En effet, nous constatons, lorsque l’on demande une estimation des charges des futurs copropriétaires au stade Permis de Construire, que les opérateurs n’ont pas forcément l’habitude de le faire. Il faut donc pouvoir les accompagner à l’intégration de la démarche.
Il est également à noter que la Copropriété Durable est une démarche globale qui se développe sur un temps long. Nous avons commencé à travailler sur la ZAC de la Dhuys en 2016. Nous commençons à dessert les retours d’expérience sur l’accompagnement des permis de construire la livraison des premiers lots.
Aujourd’hui, nous sommes vigilants à la méthode déployée dans l’accompagnement des premiers pas de la copropriété et l’accompagnement des opérateurs pour le bon lancement de la copropriété.
Patrick ROPERT, Directeur Général SEQENS Accession, SEQENS,
Noémie Bernard, directrice de l’aménagement et de l’architecture, SEQENS
Selon vous, en quoi l’opérateur social est-il impliqué dans la copropriété durable ?
Pour vous donner un peu de contexte, SEQENS a débuté il y a 7 ans de la fusion de 6 bailleurs et fait maintenant parti du groupe Action Logement. Nous avons comme objectif la production de 4000 logements par an en Ile de France dont la moitié seront produits en tant que maitrise d’ouvrage directes, le reste étant acheté à des promoteurs. Nous sommes de ce fait un des premiers opérateurs immobiliers en Ile-de-France. Nous avons également un objectif de rénovation de 3000 logements de notre parc par an. Finalement, une de nos ambitions est de favoriser l’accession sociale à la propriété grâce à la vente HLM, par le biais de notre filiale Seqens accession et par le biais de notre syndic social.
Les chiffres clés de SEQENS en Ile de France
Aujourd’hui nous avons 600 immeubles, soit 1/3 de notre parc, sous le régime de la copropriété donc nous sommes tout à fait concernés par la problématique de la Copropriété Durable. D’autres part, notre activité de vente HLM fait que nous vendons environ 20 immeubles par an. Ces immeubles, une fois vendus, intègrent le régime de la copropriété. Dans le cadre de la vente nous devenons syndic de droit et nous avons une activité de syndic en interne nommée Issyndic grâce à laquelle nous gérons ces nouvelles copropriétés. Nous nous intéressons donc aux conditions de mise en place d’une copropriété fonctionnelle et durable.

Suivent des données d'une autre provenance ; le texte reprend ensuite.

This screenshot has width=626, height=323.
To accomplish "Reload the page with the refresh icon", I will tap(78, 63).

Quels sont les éléments que vous mettez en place pour le bon fonctionnement de vos copropriétés ?
Nous faisons très attention à nos clients et notamment aux nouveaux acheteurs de nos logements vacants. Nous leur demandons que ce soit pour résidence principale. Nous avons un peu de mal à demander chaque année la taxe d’habitation mais nous essayons de mener un suivi. Lorsqu’un locataire commence à louer un logement nous rappelons que, du fait de l’achat de leur logement à prix réduit, ils sont contraints de pratiquer un loyer social, ce qui réduit souvent leurs velléités à passer en location. Nous portons également attention au taux d’effort. Il peut nous arriver de refuser des candidats si nous pensons que la solvabilité va être difficile.

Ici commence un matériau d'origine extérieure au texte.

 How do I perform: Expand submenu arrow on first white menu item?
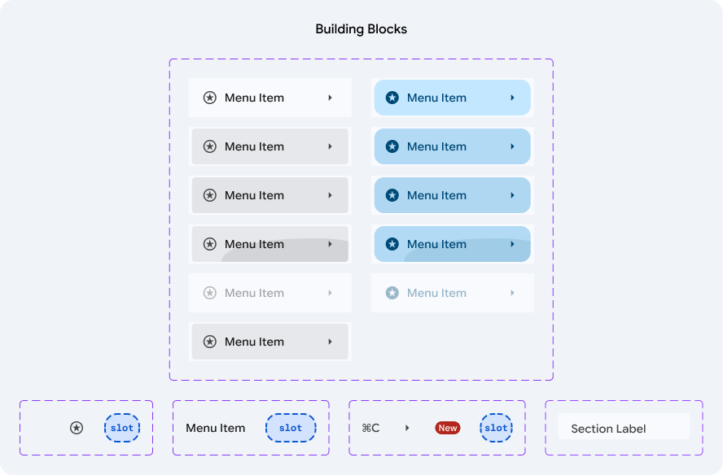(330, 98)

Nous offrons également des garanties grâce à notre activité de bailleur. Nous avons trois garanties associées à la vente HLM. Premièrement la garantie de rachat : si la personne doit revendre son logement et n’y parvient pas, nous apportons la garantie du rachat. Deuxièmement, la garantie de relogement : si nous devions racheter le logement d’un de nos acquéreurs nous assurons la garantie de relogement dans notre parc social. Troisièmement, une garantie revente qui vient compenser l’éventuelle moins-value que l’acquéreur pourrait faire s’il était amené à revendre son logement.
Comme évoqué précédemment, nous limitons la taille des copropriétés. Nous proposons des immeubles qui dépassent rarement les 50 logements. Nous avons remarqué qu’il est très important d’anticiper le fonctionnement de la copropriété pour éviter des schémas de gestion trop complexes qui peuvent entrainer un désintéressement de la part des copropriétaires et le déclin de la copropriété.
Quels leviers spécifiques avez-vous pu développer pour lutter contre les copropriétés dégradées ?
Nous développons des actions de portage de copropriétés dégradées. Notre maison mère, Action Logement, nous a demandé d’intervenir pour sauver certaines copropriétés. On achète certains logements que nous transformons en logements sociaux puis nous menons une action de portage sur 10 ans et revendons ces logements au bout de ce temps. Nous avons comme objectif d’intervenir sur 350 lots sur 5 ans. Nous travaillons notamment sur Sarcelle dans le cadre de 40 copropriétés dégradées.
Vous portez également la casquette d’aménageur ?
Nous avons remarqué, dans des quartiers mono-bailleurs où nous gérions l’ensemble du parc du quartier hormis une ou deux copropriétés, que celles-ci étaient parfois totalement négligées. Nous menions des actions de réhabilitation et de renouvellement sur notre parc et nous avons donc eu, à l’occasion, des copropriétés qui ont exprimées un désir que nous les aidions à réaliser des actions de rénovation. Nous avons donc vu une nécessité d’intervenir sur du recyclage urbain à l’échelle du quartier mais de manière autonome, c’est-à-dire en portage directe et sans les financements publics. Nous procédons donc maintenant au renouvellement global de quartiers en menant des réhabilitations, des démolitions et des reconstructions et en vendant des charges foncières à des promoteurs immobiliers tout en intervenant sur des espaces communs ou publics.
Quartier des Impressionnistes à Louvres
Qu’est-ce que vous pouvez proposer pour ces copropriétés en difficulté dans des quartiers mono-bailleur ?
Nous pouvons proposer de mettre à disposition notre activité de syndic et également leur faire bénéficier de groupement de commandes dans le cadre de nos marchés. Lorsque nous allons réhabiliter notre patrimoine, on peut réfléchir à l’intégration de la copropriété dans ce marché global.
Il est important de pouvoir les aider parce que cela nuit à l’image du quartier et cela génère des conditions de vie non satisfaisantes pour nos locataires et nous avons plus de mal à céder nos logements dans le cadre de la revente HLM lorsque nous sommes sur un quartier en difficulté et de même pour trouver des locataires pour nos logements.
Nous avons donc développé cette vision transverse qui est venue comme une nécessité de gérer ces questions de copropriété à l’échelle du quartier également.
Le mot de la fin pour Vizea :
Nous avons parlé de logement et de la parcelle privée, mais cette approche globale et la Copropriété Durable est aussi intéressante au sens plus large. Ce sujet nous tient à cœur chez Vizea et, à ce titre, nous estimons qu’il est intéressant d’aller au-delà de l’échelle du bâtiment. En effet, elle peut être étendue à la conception de l’espace public en répondant aux questions suivantes : Comment peut-on limiter les charges d’entretien ? Comment forme-t-on les gestionnaires ? Comment limiter l’impact global et environnemental des espaces publics sur les projets. C’est une démarche que nous essayons d’appliquer notamment sur le projet de la ZAC du Bas-Clichy à Clichy-sous-Bois.